BEGIN Dataset extract

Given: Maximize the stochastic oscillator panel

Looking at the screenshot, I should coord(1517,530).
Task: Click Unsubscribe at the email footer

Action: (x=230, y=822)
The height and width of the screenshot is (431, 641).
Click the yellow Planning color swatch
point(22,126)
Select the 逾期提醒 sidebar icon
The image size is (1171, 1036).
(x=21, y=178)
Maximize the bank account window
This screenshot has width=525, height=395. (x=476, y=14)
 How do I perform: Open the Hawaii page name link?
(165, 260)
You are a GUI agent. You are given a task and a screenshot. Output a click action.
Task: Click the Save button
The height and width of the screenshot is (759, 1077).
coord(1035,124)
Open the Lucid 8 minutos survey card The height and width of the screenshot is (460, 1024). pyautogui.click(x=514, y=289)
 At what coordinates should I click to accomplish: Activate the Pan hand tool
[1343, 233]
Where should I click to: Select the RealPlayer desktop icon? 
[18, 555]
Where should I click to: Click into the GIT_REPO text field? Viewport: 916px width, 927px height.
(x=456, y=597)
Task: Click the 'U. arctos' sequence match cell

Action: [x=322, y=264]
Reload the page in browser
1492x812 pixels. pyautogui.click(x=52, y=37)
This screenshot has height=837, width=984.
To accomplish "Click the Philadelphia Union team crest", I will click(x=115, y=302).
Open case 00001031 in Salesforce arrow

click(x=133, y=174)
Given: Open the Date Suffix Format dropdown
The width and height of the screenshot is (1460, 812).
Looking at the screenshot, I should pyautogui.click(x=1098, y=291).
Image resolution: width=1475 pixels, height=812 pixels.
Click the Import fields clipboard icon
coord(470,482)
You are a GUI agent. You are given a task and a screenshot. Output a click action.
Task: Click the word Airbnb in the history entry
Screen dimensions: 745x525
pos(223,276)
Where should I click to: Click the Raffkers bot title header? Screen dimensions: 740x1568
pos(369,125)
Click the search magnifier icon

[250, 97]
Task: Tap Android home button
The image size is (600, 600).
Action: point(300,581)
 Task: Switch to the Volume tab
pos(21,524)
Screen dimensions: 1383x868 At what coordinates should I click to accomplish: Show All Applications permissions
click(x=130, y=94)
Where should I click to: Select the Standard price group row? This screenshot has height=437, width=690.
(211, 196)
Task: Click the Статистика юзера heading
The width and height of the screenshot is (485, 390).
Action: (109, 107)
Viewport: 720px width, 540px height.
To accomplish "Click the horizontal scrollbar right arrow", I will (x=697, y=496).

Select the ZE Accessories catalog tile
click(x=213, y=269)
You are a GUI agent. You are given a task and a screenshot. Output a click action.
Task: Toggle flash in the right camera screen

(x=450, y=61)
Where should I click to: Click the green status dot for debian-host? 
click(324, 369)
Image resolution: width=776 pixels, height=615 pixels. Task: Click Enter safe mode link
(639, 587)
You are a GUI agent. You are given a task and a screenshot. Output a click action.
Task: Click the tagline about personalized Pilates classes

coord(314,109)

END Dataset extract

◆ What to work on ◆
All of the records above are to be returned exactly as they stand.

◆ Solution to this exercise ◆
Given: Maximize the stochastic oscillator panel

Looking at the screenshot, I should coord(1517,530).
Task: Click Unsubscribe at the email footer

Action: (x=230, y=822)
The height and width of the screenshot is (431, 641).
Click the yellow Planning color swatch
point(22,126)
Select the 逾期提醒 sidebar icon
The image size is (1171, 1036).
(x=21, y=178)
Maximize the bank account window
This screenshot has width=525, height=395. (x=476, y=14)
 How do I perform: Open the Hawaii page name link?
(165, 260)
You are a GUI agent. You are given a task and a screenshot. Output a click action.
Task: Click the Save button
The height and width of the screenshot is (759, 1077).
coord(1035,124)
Open the Lucid 8 minutos survey card The height and width of the screenshot is (460, 1024). pyautogui.click(x=514, y=289)
 At what coordinates should I click to accomplish: Activate the Pan hand tool
[1343, 233]
Where should I click to: Select the RealPlayer desktop icon? 
[18, 555]
Where should I click to: Click into the GIT_REPO text field? Viewport: 916px width, 927px height.
(x=456, y=597)
Task: Click the 'U. arctos' sequence match cell

Action: [x=322, y=264]
Reload the page in browser
1492x812 pixels. pyautogui.click(x=52, y=37)
This screenshot has height=837, width=984.
To accomplish "Click the Philadelphia Union team crest", I will click(x=115, y=302).
Open case 00001031 in Salesforce arrow

click(x=133, y=174)
Given: Open the Date Suffix Format dropdown
The width and height of the screenshot is (1460, 812).
Looking at the screenshot, I should pyautogui.click(x=1098, y=291).
Image resolution: width=1475 pixels, height=812 pixels.
Click the Import fields clipboard icon
coord(470,482)
You are a GUI agent. You are given a task and a screenshot. Output a click action.
Task: Click the word Airbnb in the history entry
Screen dimensions: 745x525
pos(223,276)
Where should I click to: Click the Raffkers bot title header? Screen dimensions: 740x1568
pos(369,125)
Click the search magnifier icon

[250, 97]
Task: Tap Android home button
The image size is (600, 600).
Action: point(300,581)
 Task: Switch to the Volume tab
pos(21,524)
Screen dimensions: 1383x868 At what coordinates should I click to accomplish: Show All Applications permissions
click(x=130, y=94)
Where should I click to: Select the Standard price group row? This screenshot has height=437, width=690.
(211, 196)
Task: Click the Статистика юзера heading
The width and height of the screenshot is (485, 390).
Action: (109, 107)
Viewport: 720px width, 540px height.
To accomplish "Click the horizontal scrollbar right arrow", I will (x=697, y=496).

Select the ZE Accessories catalog tile
click(x=213, y=269)
You are a GUI agent. You are given a task and a screenshot. Output a click action.
Task: Toggle flash in the right camera screen

(x=450, y=61)
Where should I click to: Click the green status dot for debian-host? 
click(324, 369)
Image resolution: width=776 pixels, height=615 pixels. Task: Click Enter safe mode link
(639, 587)
You are a GUI agent. You are given a task and a screenshot. Output a click action.
Task: Click the tagline about personalized Pilates classes

coord(314,109)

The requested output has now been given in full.